Recent excavations showed that Jerash was already inhabited during the Bronze Age, so its heydays had been in the 2nd century with a population of minimum 20,000. The Roman Emperor Trajan constructed roads throughout the provinces, more trade came to Jerash and the town prospered. To honor the visit of Emperor Hadrian in 130 AD, a triumphal arch was built. The so called Hadrian’ Arch is from where visitors start the Jerash tour.
You pass the Hippodrome offering space for up to 15.000 spectators and the impressing Oval Plaza with 56 Ionic columns. From here you can walk to the Temple of Zeus and the Temple of Artemis, the goddess of nature and hunt, which columns are 12 meters high and each drum weighs 20-40 tons. In Jerash you find also an 800 meters long Colonnaded Street, two theatres and a Nymphaeum, the main fountain.
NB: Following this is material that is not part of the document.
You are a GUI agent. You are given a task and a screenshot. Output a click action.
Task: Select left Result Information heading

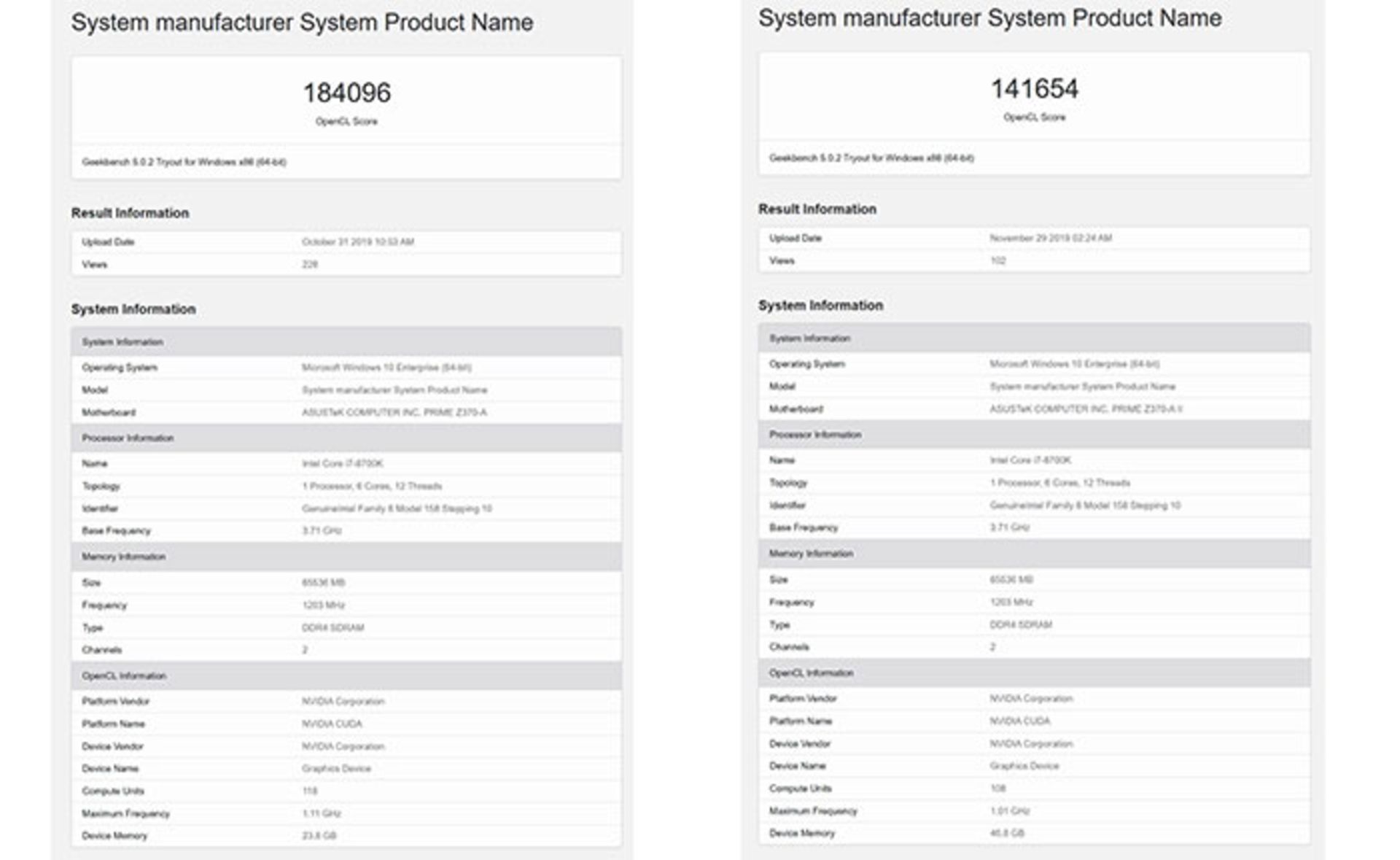(130, 213)
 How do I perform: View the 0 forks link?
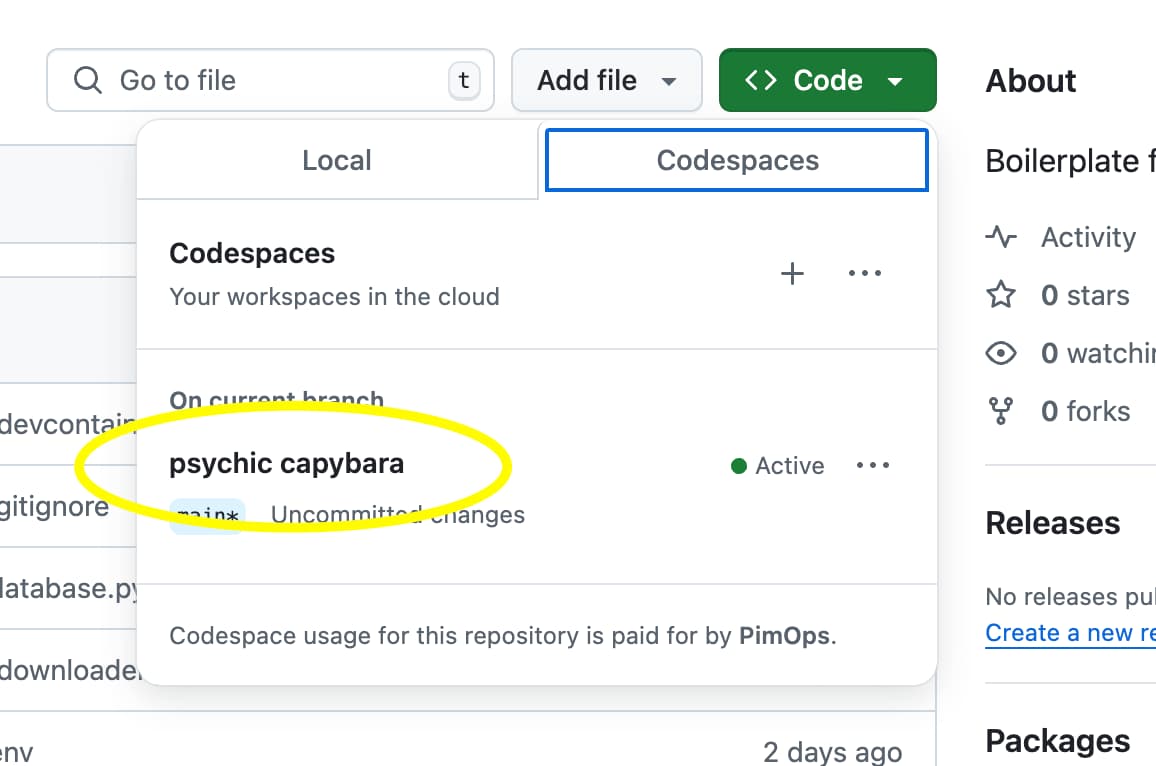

In the year 330, Emperor Constantine proclaimed Christianity as the state religion of the Byzantine Empire. As consequence numerous churches were constructed in Jerash and from 350 AD, a large Christian community lived in Jerash, and more than thirteen churches were built, often with mosaic floors, some of them are still to see.
Due to the Persian invasion in 614 AD Jerash declined. The city continued to flourish during the Umayyad Period, but in 746 AD, a major earthquake destroyed much of Jerash. During the period of the Crusades, some of the monuments like the Temple of Artemis, were used as fortresses.